An accurate prognosis for a patient with incurable cancer can help a family make important end-of-life decisions. However, previous research shows that many (or even most) patients with advanced cancer misunderstand their prognosis. A study published in the Journal of Oncology Practice explored doctor-patient conversations at four major academic medical centers to show that patients and their doctors naturally avoid difficult discussions about a challenging prognosis. The paper also pinpoints an opportunity to create a space for this discussion to take place. After communicating test results, an oncologist who asks, "Would you like to talk about what this means?" prompts patients to consider how much they want to know and gives them permission to explore a serious discussion about life and death.

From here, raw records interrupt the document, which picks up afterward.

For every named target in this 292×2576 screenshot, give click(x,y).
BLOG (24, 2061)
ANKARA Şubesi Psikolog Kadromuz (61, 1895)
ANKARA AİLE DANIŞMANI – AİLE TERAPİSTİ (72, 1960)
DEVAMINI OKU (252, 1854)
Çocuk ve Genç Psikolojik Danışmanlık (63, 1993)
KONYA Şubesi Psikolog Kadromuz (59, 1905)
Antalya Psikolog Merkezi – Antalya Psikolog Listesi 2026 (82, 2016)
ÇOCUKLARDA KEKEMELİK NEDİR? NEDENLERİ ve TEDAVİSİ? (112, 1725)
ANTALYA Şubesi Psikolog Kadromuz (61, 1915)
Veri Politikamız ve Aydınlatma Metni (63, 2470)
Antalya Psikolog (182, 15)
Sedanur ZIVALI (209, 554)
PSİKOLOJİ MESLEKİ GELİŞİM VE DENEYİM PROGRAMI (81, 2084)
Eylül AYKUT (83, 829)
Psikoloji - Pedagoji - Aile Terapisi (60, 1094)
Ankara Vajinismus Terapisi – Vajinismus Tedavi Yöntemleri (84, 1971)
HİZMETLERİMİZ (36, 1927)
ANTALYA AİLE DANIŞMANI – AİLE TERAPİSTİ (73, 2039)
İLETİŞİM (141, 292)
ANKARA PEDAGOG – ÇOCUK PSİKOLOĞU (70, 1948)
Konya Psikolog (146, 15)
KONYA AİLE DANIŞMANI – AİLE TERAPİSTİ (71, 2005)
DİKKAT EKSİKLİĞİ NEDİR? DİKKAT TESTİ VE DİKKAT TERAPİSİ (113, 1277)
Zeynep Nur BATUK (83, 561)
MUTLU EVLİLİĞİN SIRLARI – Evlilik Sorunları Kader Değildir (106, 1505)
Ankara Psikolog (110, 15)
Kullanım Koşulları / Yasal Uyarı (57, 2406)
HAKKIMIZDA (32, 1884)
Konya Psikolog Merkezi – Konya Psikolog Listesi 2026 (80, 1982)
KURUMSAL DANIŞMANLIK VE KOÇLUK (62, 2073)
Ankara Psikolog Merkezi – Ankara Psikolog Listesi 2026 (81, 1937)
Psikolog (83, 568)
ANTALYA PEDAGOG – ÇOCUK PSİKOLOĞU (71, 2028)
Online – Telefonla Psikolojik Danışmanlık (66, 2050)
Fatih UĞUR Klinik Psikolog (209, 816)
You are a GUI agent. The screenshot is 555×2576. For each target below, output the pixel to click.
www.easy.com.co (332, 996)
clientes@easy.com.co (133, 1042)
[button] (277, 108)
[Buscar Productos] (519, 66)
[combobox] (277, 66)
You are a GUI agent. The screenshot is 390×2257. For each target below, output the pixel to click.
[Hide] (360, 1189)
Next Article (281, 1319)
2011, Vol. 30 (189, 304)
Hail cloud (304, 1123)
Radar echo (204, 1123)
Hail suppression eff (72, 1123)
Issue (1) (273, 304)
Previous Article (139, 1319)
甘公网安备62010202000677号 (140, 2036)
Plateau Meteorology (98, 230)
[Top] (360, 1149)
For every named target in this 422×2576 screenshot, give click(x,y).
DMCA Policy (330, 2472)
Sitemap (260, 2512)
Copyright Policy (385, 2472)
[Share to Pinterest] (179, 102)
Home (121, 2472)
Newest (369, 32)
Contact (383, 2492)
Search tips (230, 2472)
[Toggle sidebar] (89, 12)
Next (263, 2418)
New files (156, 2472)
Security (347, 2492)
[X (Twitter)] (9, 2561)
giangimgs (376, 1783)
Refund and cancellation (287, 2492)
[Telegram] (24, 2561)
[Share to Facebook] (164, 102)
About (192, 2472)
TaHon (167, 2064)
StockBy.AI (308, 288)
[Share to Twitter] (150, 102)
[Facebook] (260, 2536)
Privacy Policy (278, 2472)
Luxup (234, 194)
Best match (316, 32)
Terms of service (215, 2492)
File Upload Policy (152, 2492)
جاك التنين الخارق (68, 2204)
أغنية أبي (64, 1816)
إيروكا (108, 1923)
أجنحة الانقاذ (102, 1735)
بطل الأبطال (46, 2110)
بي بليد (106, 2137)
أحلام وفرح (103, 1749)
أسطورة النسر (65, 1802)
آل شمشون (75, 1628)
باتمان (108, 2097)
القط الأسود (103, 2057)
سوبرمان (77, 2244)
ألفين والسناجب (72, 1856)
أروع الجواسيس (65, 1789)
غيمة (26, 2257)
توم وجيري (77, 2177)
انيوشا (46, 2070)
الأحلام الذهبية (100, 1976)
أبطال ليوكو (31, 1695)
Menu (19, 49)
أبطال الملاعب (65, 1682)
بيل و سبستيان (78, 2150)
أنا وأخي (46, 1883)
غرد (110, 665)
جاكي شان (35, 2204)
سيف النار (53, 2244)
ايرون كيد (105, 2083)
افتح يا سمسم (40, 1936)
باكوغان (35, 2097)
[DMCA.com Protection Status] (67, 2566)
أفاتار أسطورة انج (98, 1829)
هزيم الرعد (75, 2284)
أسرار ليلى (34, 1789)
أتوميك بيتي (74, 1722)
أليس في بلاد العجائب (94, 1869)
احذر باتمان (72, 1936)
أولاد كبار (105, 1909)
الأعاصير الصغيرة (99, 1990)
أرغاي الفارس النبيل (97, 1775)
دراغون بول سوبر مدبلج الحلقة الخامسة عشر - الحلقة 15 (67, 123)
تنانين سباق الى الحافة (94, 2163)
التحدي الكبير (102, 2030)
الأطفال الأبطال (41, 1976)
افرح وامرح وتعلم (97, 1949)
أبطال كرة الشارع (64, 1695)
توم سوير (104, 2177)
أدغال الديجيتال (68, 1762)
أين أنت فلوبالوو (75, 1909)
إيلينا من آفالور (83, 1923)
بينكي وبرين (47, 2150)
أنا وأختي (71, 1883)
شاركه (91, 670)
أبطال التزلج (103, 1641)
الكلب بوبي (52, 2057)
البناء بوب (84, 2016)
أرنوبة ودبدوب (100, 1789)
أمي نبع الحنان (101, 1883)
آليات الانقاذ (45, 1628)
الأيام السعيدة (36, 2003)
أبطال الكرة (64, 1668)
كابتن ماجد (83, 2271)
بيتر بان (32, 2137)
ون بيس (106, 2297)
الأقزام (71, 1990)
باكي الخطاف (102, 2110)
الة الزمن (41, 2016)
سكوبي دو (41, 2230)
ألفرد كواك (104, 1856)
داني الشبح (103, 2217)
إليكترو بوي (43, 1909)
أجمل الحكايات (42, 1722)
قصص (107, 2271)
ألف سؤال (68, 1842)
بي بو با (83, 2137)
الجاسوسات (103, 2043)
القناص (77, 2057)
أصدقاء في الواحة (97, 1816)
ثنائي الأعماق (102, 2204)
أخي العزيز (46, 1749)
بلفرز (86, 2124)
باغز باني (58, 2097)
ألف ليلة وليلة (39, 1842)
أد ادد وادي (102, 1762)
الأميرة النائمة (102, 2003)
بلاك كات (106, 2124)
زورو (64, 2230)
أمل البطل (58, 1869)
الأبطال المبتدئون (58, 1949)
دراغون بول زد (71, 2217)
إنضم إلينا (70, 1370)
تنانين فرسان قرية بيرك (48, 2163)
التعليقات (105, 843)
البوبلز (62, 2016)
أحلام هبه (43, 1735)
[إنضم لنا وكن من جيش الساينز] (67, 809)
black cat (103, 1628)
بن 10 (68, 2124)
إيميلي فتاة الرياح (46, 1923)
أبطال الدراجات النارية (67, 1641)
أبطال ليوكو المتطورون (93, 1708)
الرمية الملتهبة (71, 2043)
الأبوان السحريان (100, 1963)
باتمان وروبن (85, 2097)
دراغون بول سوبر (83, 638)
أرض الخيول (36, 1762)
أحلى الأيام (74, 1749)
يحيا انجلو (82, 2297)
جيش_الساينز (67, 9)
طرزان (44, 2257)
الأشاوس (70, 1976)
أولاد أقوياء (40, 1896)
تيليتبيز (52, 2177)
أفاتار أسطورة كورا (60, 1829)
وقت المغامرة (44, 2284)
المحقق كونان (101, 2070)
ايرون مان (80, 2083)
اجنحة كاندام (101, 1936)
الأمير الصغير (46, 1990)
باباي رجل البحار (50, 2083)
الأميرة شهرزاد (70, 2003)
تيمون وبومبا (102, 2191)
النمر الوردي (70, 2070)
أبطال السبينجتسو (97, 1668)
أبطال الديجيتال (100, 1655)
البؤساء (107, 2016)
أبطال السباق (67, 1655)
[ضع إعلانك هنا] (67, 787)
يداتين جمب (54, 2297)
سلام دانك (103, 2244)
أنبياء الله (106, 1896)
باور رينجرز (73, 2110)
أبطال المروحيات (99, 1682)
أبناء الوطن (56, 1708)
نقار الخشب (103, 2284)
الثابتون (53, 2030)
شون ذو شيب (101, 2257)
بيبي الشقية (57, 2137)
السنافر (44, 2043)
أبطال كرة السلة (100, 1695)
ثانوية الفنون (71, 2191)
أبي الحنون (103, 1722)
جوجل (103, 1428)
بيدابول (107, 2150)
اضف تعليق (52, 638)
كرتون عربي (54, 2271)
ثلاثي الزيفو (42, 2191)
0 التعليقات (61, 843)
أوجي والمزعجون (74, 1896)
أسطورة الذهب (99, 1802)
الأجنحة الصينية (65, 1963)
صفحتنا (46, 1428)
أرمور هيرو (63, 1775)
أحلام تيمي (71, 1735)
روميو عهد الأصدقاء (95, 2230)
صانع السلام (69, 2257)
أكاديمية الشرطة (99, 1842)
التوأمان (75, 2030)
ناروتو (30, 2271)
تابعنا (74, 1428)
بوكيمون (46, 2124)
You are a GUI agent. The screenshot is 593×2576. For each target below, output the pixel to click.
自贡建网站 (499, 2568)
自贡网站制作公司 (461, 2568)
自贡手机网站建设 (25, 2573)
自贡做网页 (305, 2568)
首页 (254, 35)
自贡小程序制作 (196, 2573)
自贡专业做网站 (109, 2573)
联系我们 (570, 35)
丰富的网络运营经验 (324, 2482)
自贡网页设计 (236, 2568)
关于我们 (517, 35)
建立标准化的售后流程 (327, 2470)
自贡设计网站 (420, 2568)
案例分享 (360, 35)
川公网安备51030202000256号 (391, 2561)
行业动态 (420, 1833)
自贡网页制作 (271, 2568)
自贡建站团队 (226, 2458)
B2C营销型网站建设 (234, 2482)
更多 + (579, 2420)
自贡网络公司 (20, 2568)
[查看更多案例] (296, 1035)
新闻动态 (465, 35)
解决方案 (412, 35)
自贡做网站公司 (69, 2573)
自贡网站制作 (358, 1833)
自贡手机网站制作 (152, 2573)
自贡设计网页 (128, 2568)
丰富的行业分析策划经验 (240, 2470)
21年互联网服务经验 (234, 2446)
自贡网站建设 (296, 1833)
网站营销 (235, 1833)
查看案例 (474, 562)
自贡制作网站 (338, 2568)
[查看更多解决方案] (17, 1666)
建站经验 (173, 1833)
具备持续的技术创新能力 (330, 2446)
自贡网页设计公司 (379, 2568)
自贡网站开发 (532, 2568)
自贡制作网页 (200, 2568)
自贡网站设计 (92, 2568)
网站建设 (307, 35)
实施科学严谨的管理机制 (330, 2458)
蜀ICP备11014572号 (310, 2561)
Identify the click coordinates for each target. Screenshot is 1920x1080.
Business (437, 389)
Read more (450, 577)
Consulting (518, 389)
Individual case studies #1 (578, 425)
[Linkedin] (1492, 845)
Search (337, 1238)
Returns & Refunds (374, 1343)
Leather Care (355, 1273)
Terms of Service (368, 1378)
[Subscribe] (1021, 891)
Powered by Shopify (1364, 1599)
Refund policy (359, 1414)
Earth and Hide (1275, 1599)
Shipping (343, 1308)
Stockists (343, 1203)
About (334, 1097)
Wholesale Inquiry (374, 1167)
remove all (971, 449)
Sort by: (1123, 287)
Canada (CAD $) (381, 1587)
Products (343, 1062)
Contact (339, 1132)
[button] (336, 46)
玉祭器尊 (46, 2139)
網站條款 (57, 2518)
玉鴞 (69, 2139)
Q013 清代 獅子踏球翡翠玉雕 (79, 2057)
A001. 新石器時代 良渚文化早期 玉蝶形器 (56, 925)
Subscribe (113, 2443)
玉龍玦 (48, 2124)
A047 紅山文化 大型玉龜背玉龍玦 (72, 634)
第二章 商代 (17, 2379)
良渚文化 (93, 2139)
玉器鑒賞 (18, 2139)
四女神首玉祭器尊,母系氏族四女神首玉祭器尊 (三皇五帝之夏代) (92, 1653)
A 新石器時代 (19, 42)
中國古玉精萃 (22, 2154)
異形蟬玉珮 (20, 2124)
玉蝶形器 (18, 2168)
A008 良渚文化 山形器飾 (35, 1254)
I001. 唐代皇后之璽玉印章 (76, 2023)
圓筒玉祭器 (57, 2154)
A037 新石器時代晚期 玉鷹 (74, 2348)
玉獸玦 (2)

"It was surprising -- at all four of these medical centers, the conversations that oncologists had with their patients tended to follow the same pattern. They would discuss symptoms, then the oncologist would reveal scan results often followed by an immediate transition to talking about the next steps for treatment. What's often missing is a discussion of what the scan results mean," says Sarguni Singh, MD, oncology hospitalist at the University of Colorado Cancer Center. Singh performed her study during residency at the University of Wisconsin with mentor Toby C. Campbell, MD.
The study analyzed 64 conversations recorded as part of a large, multi-site cancer clinical trial. In these conversations, when the oncologist communicated bad news, an average of 50 percent of the conversation was occupied by talk about treatment options. Only 10 percent of all conversations were about scan results. And in these 64 conversations, there were only four instances in which oncologists directly discussed prognosis with their patients.
"The oncologist doesn't want to give a negative view and the patient doesn't want to hear it. They collude to avoid this elephant in the room," Singh says, pointing out that in no way is this collusion intentional. Rather, avoiding the topic of patient's poor prognosis is a cultural norm that, unless consciously countered, can steer doctor-patient communication away from end-of-life topics.
Singh points out that often family members or caregivers are present with a patient and that while it has been shown that patients may misinterpret even frank discussions of prognosis, "the caregivers are processing it too, and maybe in a more intellectual way than the patient," Singh says.
Appreciating a difficult prognosis could allow patients to avoid treatments destined to result in little gain, high cost, and significant side effects.
"Most importantly, these prognosis conversations aren't happening. If it does, it happens very quickly. And patients aren't processing the news," Singh says.
By pausing to ask if a patient wants to talk about what the test results mean, an oncologist can create the opportunity for a patient and his or her family to give their permission to look beyond the "can-do" next steps of treatment to a more holistic understanding of their situation. Dr. Singh and her colleagues think this simple question could open up a dialogue between patients and their oncologists that currently does not exist.